TASKS >>
• 1. List every author named in the D&D lore discussion.
• 2. Carry on the D&D lore discussion past its last sentence.

TEXT PROVIDED >>
_ _ _ _
Books like Fizban's Treasury of Dragons telling me how dragons have to be in the world, cramming Lore down my gullet with a steam hammer and telling me my own worldbuilding and personal fantasy can go f@#$ itself I'm using the real lore or my game is awful? Yeah, screw those books. I don't need some Dragonlance yaybo telling me dragons exist as multiversal omnipresent super-entities superior even to the gods, that doesn't even bloody make sense. You know what would have been super helpful to get in Fizban's? Ideas for "Titanic Combat" rules that help the players at a game actually feel like they're fighting a gigantic monster beyond the reach of most mortal arms. At no point should you be able to go after an elder dragon with a dagger and accomplish jack-monkey squat, let alone a rogue poking one in the toe for seventy damage on a fancy crit. There is not a six-inch blade in the history of mankind that can accomplish any-damned-thing against a monster larger than my house, and it would've been awesome if we'd gotten some new rules, ideas, and options for making battles against titanic foes truly feel titanic.
Buuuuuuut...well.
Just remember: not everybody wants deep, overdeveloped, highly restrictive and suffocating World Lore, and they don't necessarily not want it because they're offended by everything. I don't want lore because I can make my own at very little cost or effort, I need better rules instead. You don't care about rules, you want lore because to you it requires a lot of cost and effort to do yourself. Incompatible objectives, and yet Wizards has to meet both goals in as many books as it can.
Nobody is asking for GRRM levels of of depth in mythology and society, so you can calm yourself there. The balance I'm looking for were found in 3rd Edition and for me especially in 4th Edition. The issue with 3rd was that it hit it's limit for new things the mechanics could accomplish and so it sort of spiraled. They also put out a LOT of books in a very short period of time. 4e had issues purely relating to it's mechanics and also I feel the perception of those mechanics which created bias. Not to mention that that infancy of digital support didn't help and the rules of 4e became a tangle that REQUIRED a Character Creator like D&D Beyond has. Even lacking DDB's tool anyone can create a solid character regardless of the size of their library.
If it hasn't been understood: the mechanics are generally *fine,* I am not making any dispute there. My argument is that the game could be so much better even, with the inclusion of a healthy bit of lore and story telling. And that lore doesn't require an encyclopedia. You can homebrew around that just as I homebrew around mechanics. There is nothing incompatible there.
With Spelljammer and Planescape, one thing I just desperately wanted were more Stories, Lore, World-Building, etc. These are awesomely crazy settings that break away from the typical village leading to a Dungeon with Dragon. I don't want to have to purchase 5 different adventures to have a clear picture of the societies, politics, and potential for adventures. I get that a relative blank slate allows for creativity, but I am not JRR Tolkien, C.S. Lewis, Lloyd Alexander, George RR Martin, Patrick Rothfuss, etc. I need a lot more than a blank slate to start with.
I'm getting worried that in their fear of problematic lore, Wizards gave up on the whole thing and can only create a wholly homegenized tub of curd.
_ _ _ _
INFORMATION PROVIDED >>
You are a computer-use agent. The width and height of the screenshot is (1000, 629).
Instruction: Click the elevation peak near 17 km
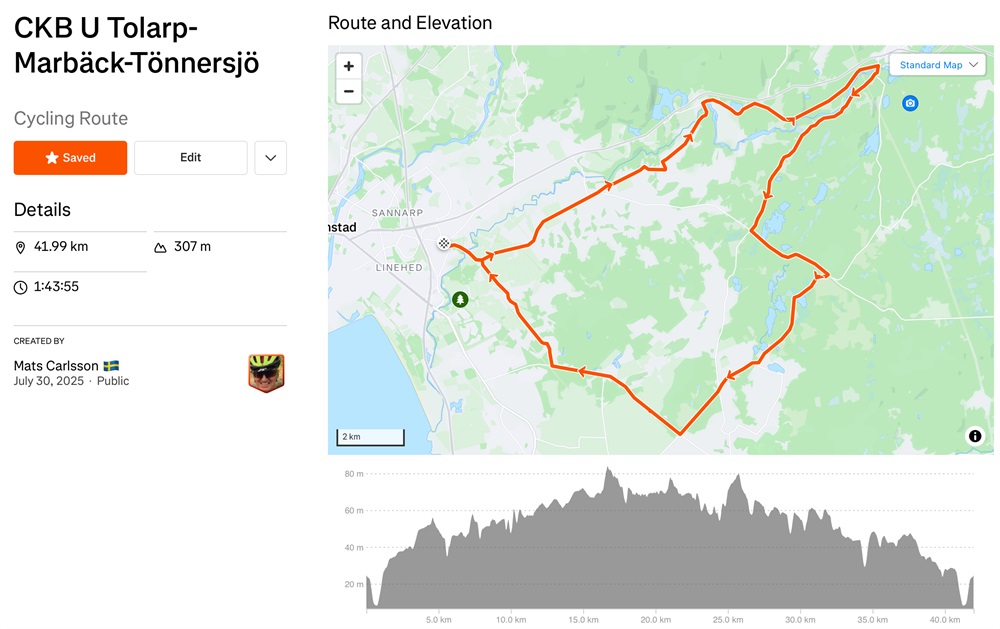[x=608, y=469]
_ _ _ _
ANSWERS TO THE EXERCISE >>
• 1. JRR Tolkien, C.S. Lewis, Lloyd Alexander, George RR Martin, Patrick Rothfuss

• 2.
Check out Drive Thru RPG and write your own Lore after getting some inspiration.
Building a world becomes its own hobby.
Cum catapultae proscriptae erunt tum soli proscript catapultas habebunt
WotC made it very clear that "canon" isn't really a thing in 5e anymore. If you want deeper lore, DMsGuild and wikis are the YouTubers are your best resources.
Be forewarned, if you think 5 adventures is a lot, my Planescape reprints from DriveThru are about two feet in softcover hardcopy ... and I think that's only half of what's out there for 2e. Spelljammer isn't as deep, I don't believe.
Jander Sunstar is the thinking person's Drizzt, fight me.
Unfortunately: I think WotC has built this trap for themselves. The thing is: what's "offensive" is inherently subjective. I'm Native American and Scottish in terms of my ancestry; Blizzard clearly based a chunk of the Tauren culture/look in Warcraft on one half of my ancestry. And... I think that's actually awesome: because cultures smashing things that already exist together is how we create new things more often than not. Rock and Roll was born out of a fusion of Country and Blues/Jazz, Anime was born out of post-war Japan getting a hold of Disney cartoons and deciding to do their own versions, Star Wars is a Samurai epic, crossed with a Western, by way of WWII in space,, Castlevania is cool because it's the overtly European Gothic Horror setting filtered through Japanese sensibilities where thef ormer is "cool foreign stuff" instead of "traditional", D&D itself was born out of taking the already existing Chainmail and shifting from a war tactics game to a hero-based RPG.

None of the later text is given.